By Temmuz 11, 2023 No Comments


Diet plays a huge role when it comes to preventing brain fog, supporting long-term memory, and even boosting mood. According to numerous scientific studies, the best way to eat with brain health in mind is to eat a plant-forward diet high in leafy greens, other vegetables, nuts and seeds, berries, beans and legumes, whole grains, fish, poultry, and olive oil.

Nuts and seeds are majorly good for brain health because they are high in fatty acids, vitamins, minerals, and antioxidants which play crucial roles in supporting the brain. In one study of 3,266 people over 65, people who ate nuts regularly had a 17 percent less risk of cognitive impairment than those who didn’t eat nuts regularly. There’s one nut that brain health experts say is especially good for the brain.

What Is the Best Nut for Brain Health?



When asked what the absolute best nut for brain health was, Dr. Raphael Wald, PsyD, a neurologist with Baptist Health Marcus Neuroscience Institute, and Dr. Annie Fenn, MD, a physician focused on Alzheimer’s prevention, gave the exact same answer: Walnuts.

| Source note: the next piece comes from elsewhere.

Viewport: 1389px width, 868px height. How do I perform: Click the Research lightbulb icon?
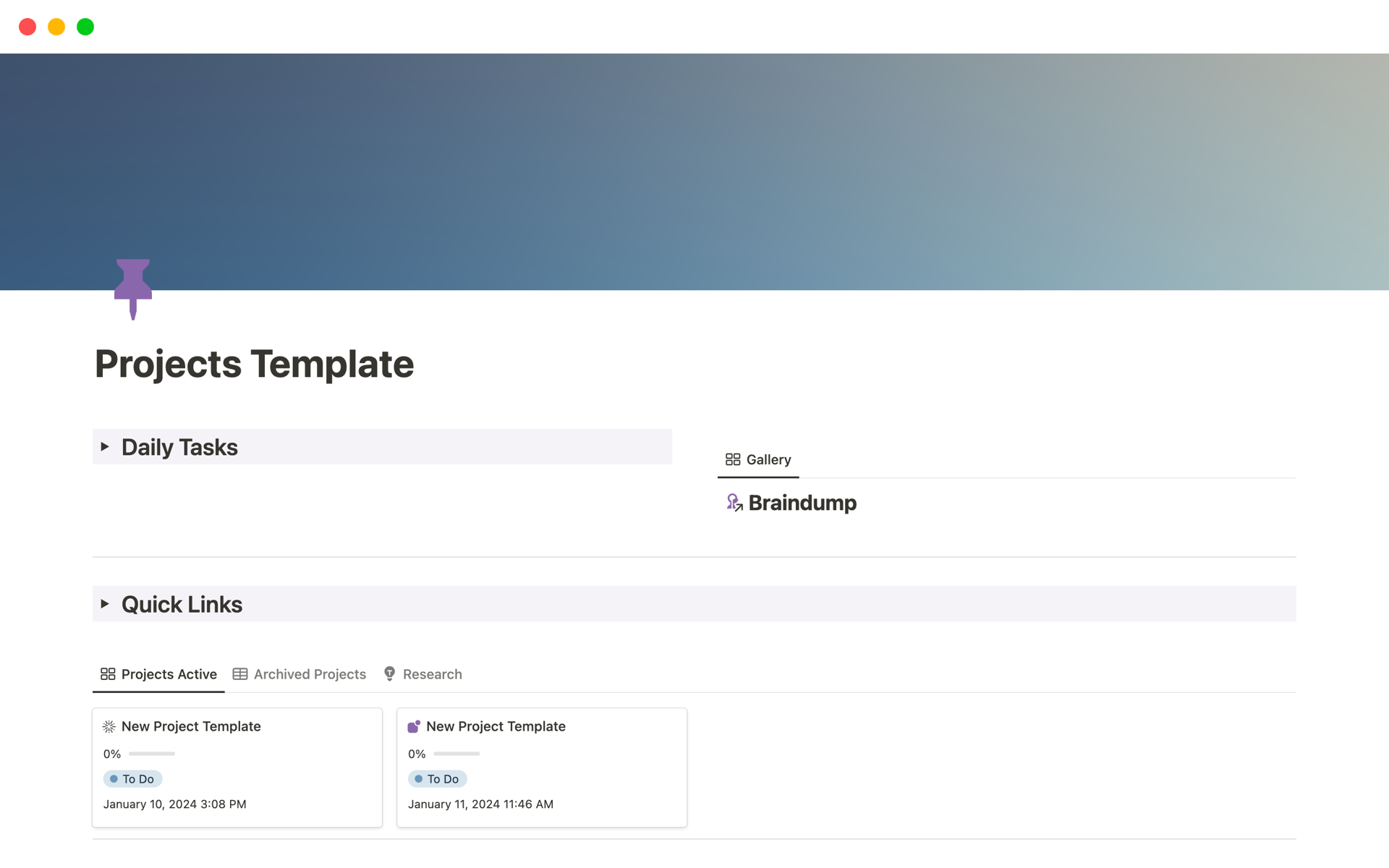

“Walnuts are the healthiest nut because of the amount of nutrients and healthy fats,” Dr. Wald says. He explains that healthy fats (specifically, polyunsaturated fatty acids and monosaturated fats) are good for controlling blood sugar and preventing heart disease. Dr. Wald explains that there’s a direct connection between heart health and brain health. “This is because heart and vascular health allow the body to more easily supply the brain with nutrients and oxygen that it needs to thrive,” he shares.

Besides being high in polyunsaturated fats and monounsaturated fats, Dr. Fenn says that another reason why walnuts are especially great for brain health is that they are high in antioxidants, specifically vitamin E and polyphenols. “These nutrients are important for blocking the inflammation that prematurely ages the brain,” she says. Dr. Fenn points to a 2022 study showing that adding an extra serving of walnuts to the Mediterranean diet was a polyphenol-boosting strategy that resulted in brain volume gains over time. “Walnuts even look like little brains, making it easy to remember they are neuroprotective,” she says.

When buying walnuts, or any nut for that matter, both Dr. Fenn and Dr. Wald say to look for ones that are unsalted, which are lower in sodium.


How To Incorporate Walnuts into Brain-Healthy Snacks and Meals


Incorporating walnuts into your diet is easy, particularly because they can be eaten as-is and can be incorporated into both sweet and savory meals. Dr. Fenn likes to include walnuts in homemade granola, made with oats, dried fruit, and other nuts – all ingredients that also support brain health. Oats are good for brain health because they contain the nutrient choline, which the body needs to make the neurotransmitter acetylcholine, which helps with memory and learning.

Dr. Fenn also likes to use walnuts when making pesto. (She incorporates pine nuts and pistachios too, for extra brain health benefits.) To make homemade pesto, simply combine these ingredients in a blender with olive oil (also a great source of healthy fats) and spinach (full of brain-healthy antioxidants) and blend until smooth.

Dr. Fenn says that one of the most popular recipes from her cookbook, The Brain Healthy Kitchen: Preventing Alzheimer’s Through Food, is walnut “parm.” In which walnuts combine with garlic, nutritional yeast and miso paste into a crumbly topping that tastes like Parmesan cheese. “It’s the secret ingredient in my turkey parm burgers and turkey zucchini meatballs,” she says. “Sprinkling it on salads and pasta dishes adds great flavor, along with a good dose of healthy fats and antioxidants.”

As you can see, there’s no shortage of ways to incorporate walnuts into your meals and snacks. Brain-healthy foods should fit realistically into your life. “Brain-healthy eating is not a diet that you go on in January, and then go off the next month. It’s a way to enjoy foods that will protect your brain for life,” says Dr. Fenn.

In addition to filling up on brain-healthy foods, Dr. Fenn says to limit or avoid fast and fried foods, pastries and sweets, dairy, processed foods, artificially-sweetened drinks and alcoholic beverages – all of which are linked to negatively impact the brain.